All this to say, I took the boys to a Stampede Breakfast at a shopping mall last week. The only Stampede Breakfast I’d gone to was the one at the professor’s work, so this was a new experience all around. Loading the boys in the van at 9am, driving the deserted-from-the-crazy-night-before roads, and trying to find a parking spot amidst the madness. And queuing for less-than-professor-calibre pancakes and my nemesis: Aunt Jemima syrup.
We ate our pancakes and sausage and the boys eagerly drank their lukewarm boxes of orange juice. And then we made our way to the pony rides. Our oldest boy-wonder is going through a bit of a stage where he doesn’t want to do anything for fear (1) that he won’t like it, or (2) that it is ’embarrassing’. Occasionally, like when he had the chance to ride in a canoe with his dad, but refused, I can bribe him into compliance with a box of Smarties. And then, inevitably, he finds out he loves the thing that he feared most. But occasionally, he is un-bribe-able, which is why only two of the Johnson boys sat on the back of a pony that day.
Since this year was the 100th anniversary of the Stampede, they set off fireworks each weekend from four different locations. So on Sunday, the very last night of Stampede, despite the fact that the boys were crazy after a very long day of dinosaurs, we decided to go for it.
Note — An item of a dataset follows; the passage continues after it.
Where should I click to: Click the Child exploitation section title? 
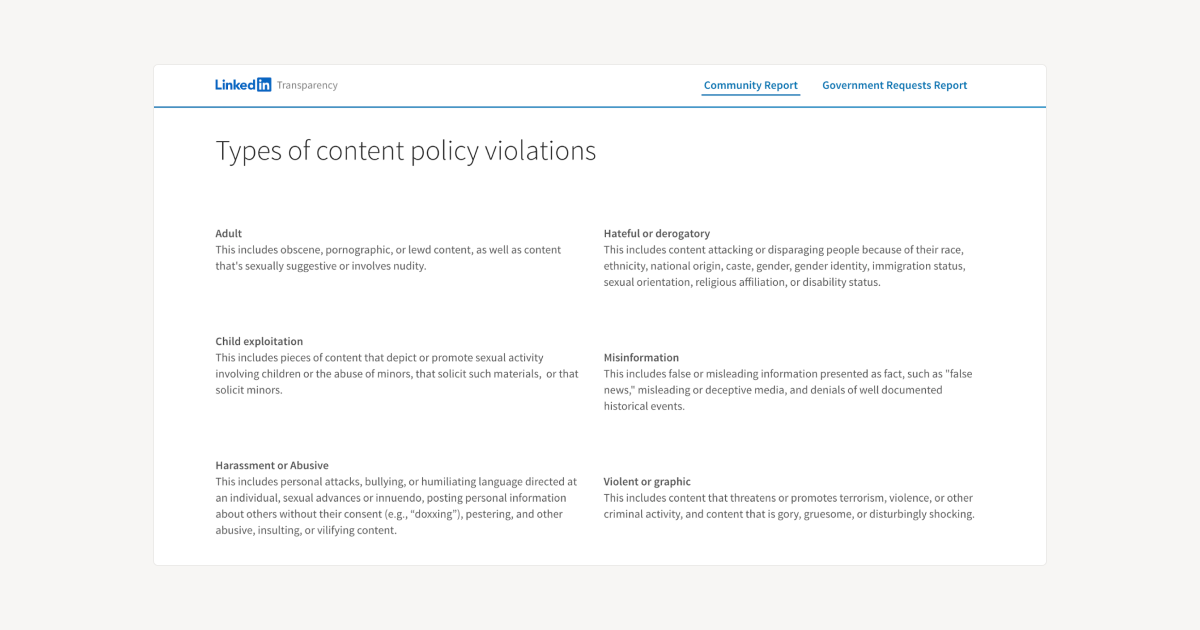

We loaded our pajama-clad cherubs in the car just after 10pm and drove to North Glenmore Park. We parked in the gravel lot because the road had been closed and walked in. On foot. Because the professor, trying to be on the ball for the next day’s airport run, had removed the stroller from the car.
Suffice it to say, there was a lot of carrying children in the dark, a lot of running and falling in the dark and more than one instance of tears, but finally, just before 11pm, we found ourselves at the designated playground with front-row seats to the display.
Though the professor and I each carried a child in our arms for the 2km walk back to the car, and could barely move the next day, it was totally worth it.